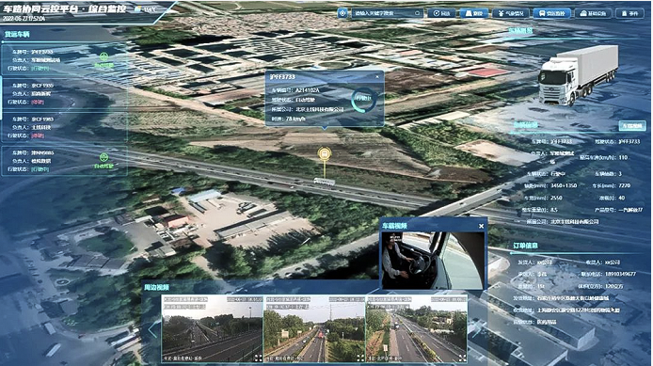The height and width of the screenshot is (366, 653).
Task: Click the target locate icon beside search box
Action: click(342, 13)
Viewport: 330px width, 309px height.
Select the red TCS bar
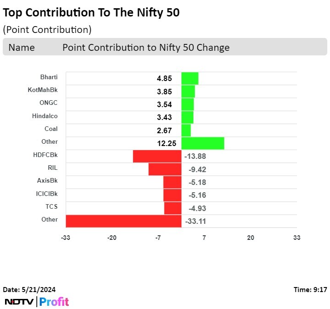click(173, 208)
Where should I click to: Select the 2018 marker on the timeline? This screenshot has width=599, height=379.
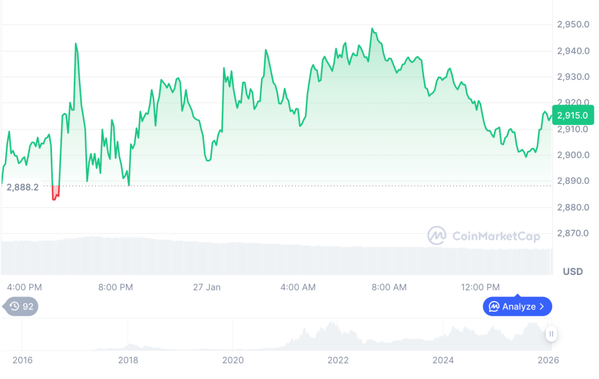[x=128, y=360]
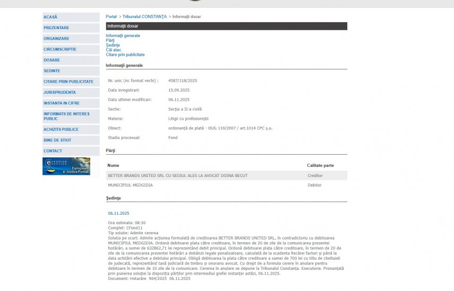The height and width of the screenshot is (291, 454).
Task: Open the European e-Justice Portal banner
Action: [66, 166]
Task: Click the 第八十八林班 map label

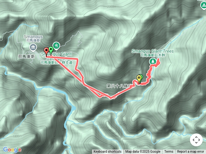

> [ABOUT THIS EXERCISE]
Print exactly, and only, the lines from the line containing "Select the red TCS bar" to the last line of the material above, with every picture left out.

> [PROBLEM SOLUTION]
Select the red TCS bar
click(173, 208)
Where should I click to: Select the 2018 marker on the timeline? This screenshot has width=599, height=379.
[x=128, y=360]
The height and width of the screenshot is (291, 454).
Task: Open the European e-Justice Portal banner
Action: [66, 166]
Task: Click the 第八十八林班 map label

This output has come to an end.